Moreover, incidents like the saga of the SS Exodus in July 1947, when British sailors and marines violently boarded and took control of a Haganah ship crammed with Holocaust survivors on their way to Palestine, and then re-deported these “illegals” back to Europe, could not have failed to move hearts and minds. Indeed, as the British took the Jewish dead and wounded off the boat in Haifa harbor, representatives of UNSCOP, the UN’s Special Committee on Palestine, looked on—and then recommended partition. A few weeks later, the committee’s recommendation was translated into UN General Assembly Resolution 181.

In addition, many non-Jewish Europeans had at least partly endured the horrors meted out by the Nazis to conquered and partly-conquered peoples during the war years, and shared a sense of suffering with the Jews. Such was the case in the French cabinet that, in late November 1947, eventually resolved to vote “aye”: the key figures (Prime Minister Robert Schuman, René Mayer, Daniel Mayer, Jules Moch, and Maurice Couve de Murville) had all been in the Resistance or the Free French hierarchy in London and the African colonies.

Such was the case, too, in Gromyko’s May 1947 UN speech, quoted by Kramer. Stalin may have been—was—an anti-Semite. But others, who advised him, may have had some influence, too—though Stalin’s decision likely was driven primarily by his anti-British calculations.

But in the end and above all else, as one historian, Michael Cohen, has put it, the UNGA vote was “Western civilization’s gesture of repentance for the Holocaust . . . the repayment of a debt owed by those nations that realized that they might have done more to prevent or at least limit the scale of Jewish tragedy during World War II.” Perhaps the almost 2,000 years of Christian persecution of the Jews that preceded the Holocaust also played a part here.

 

One final question is raised by Kramer’s piece. He seems to imply that the partition vote was crucial to Israel’s emergence. I’m not so sure. It was certainly important to Israel’s swift acceptance among the comity of nations during the ensuing decade, and to its future diplomatic well-being and foreign relations. But its birth and existence? The simple answer is probably “no.”

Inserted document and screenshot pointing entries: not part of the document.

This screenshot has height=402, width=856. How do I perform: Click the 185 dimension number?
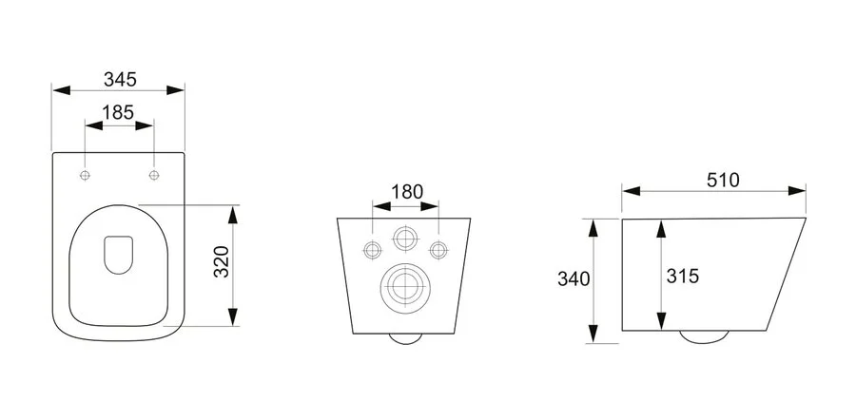(118, 111)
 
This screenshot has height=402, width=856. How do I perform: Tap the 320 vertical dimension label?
(221, 264)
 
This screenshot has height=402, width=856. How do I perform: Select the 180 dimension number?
(406, 190)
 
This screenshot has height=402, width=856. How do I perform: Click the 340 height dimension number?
(574, 278)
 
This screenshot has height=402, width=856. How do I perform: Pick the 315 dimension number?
(683, 277)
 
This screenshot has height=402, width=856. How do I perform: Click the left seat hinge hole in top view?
(86, 176)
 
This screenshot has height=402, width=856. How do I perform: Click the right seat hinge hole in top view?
(153, 176)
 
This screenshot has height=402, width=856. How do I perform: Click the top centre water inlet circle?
(405, 239)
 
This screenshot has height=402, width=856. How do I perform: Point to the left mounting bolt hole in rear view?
(372, 250)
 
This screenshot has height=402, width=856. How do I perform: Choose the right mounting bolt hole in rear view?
(438, 250)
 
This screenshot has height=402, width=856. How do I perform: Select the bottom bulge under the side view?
(704, 336)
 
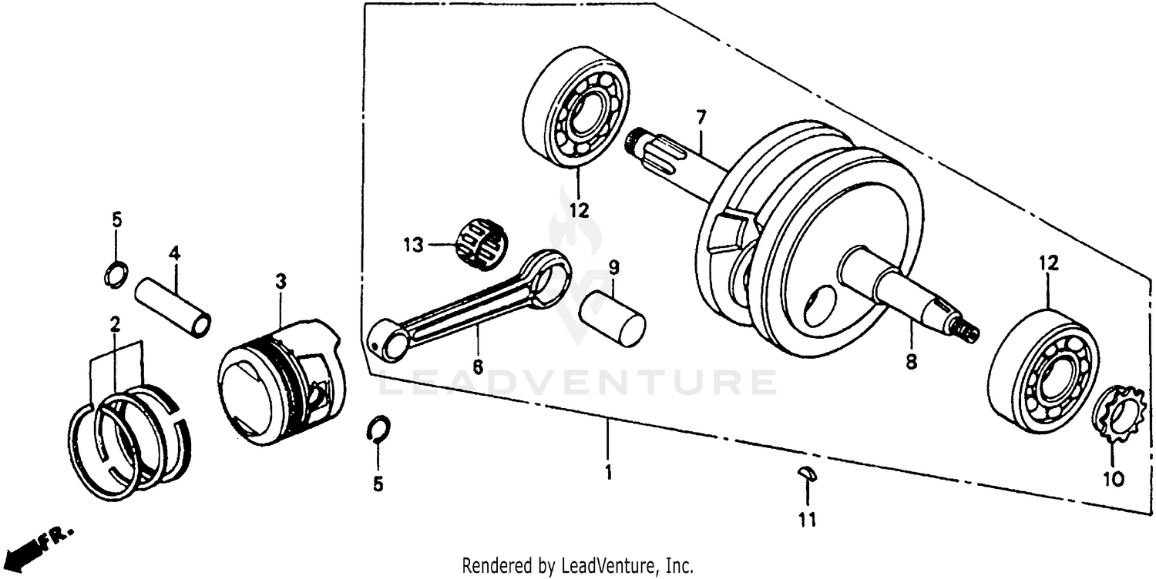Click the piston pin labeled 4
[173, 306]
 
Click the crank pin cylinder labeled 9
[612, 318]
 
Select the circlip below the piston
[378, 428]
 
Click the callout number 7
[701, 118]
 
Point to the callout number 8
[912, 361]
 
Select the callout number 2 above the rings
[115, 324]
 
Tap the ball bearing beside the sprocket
[1042, 370]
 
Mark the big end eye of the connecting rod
[549, 275]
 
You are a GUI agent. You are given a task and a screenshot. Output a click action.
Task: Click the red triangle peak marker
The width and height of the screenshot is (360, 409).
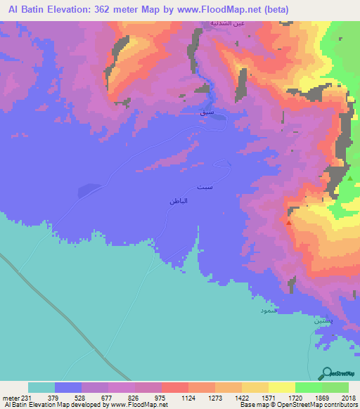(289, 222)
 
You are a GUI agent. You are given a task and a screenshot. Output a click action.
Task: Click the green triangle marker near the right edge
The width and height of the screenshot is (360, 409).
(350, 178)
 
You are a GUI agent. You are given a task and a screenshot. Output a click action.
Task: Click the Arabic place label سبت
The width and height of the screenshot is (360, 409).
(221, 188)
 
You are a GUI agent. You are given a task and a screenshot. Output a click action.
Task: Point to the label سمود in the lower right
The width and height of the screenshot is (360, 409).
(269, 309)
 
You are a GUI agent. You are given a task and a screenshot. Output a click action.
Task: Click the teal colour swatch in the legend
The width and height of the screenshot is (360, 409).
(41, 387)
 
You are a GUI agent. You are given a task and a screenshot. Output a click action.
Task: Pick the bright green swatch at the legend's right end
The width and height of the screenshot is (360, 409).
(335, 387)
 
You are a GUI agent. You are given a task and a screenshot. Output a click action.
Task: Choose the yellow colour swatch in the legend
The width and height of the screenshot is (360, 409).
(281, 387)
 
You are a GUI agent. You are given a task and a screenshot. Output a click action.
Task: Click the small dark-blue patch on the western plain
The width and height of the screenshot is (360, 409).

In all likelihood, the state would have arisen, in 1948 or a year or two later, whatever the UN had decided or failed to decide in November 1947. It arose because the yishuv had, for decades, prepared itself, psychologically and institutionally, for that day, because it had achieved a critical developmental and demographic mass that was—and proved to be—sufficient to establish a Jewish state, and because its armed forces (yes, with the important help of the Moscow-approved Czech arms shipments in the crucial months of April through June 1948) were able to beat the disorganized Palestinian Arab militias and then the Arab armies that invaded Palestine.

To all of this, the Holocaust had provided the immediate and necessary impetus and energy.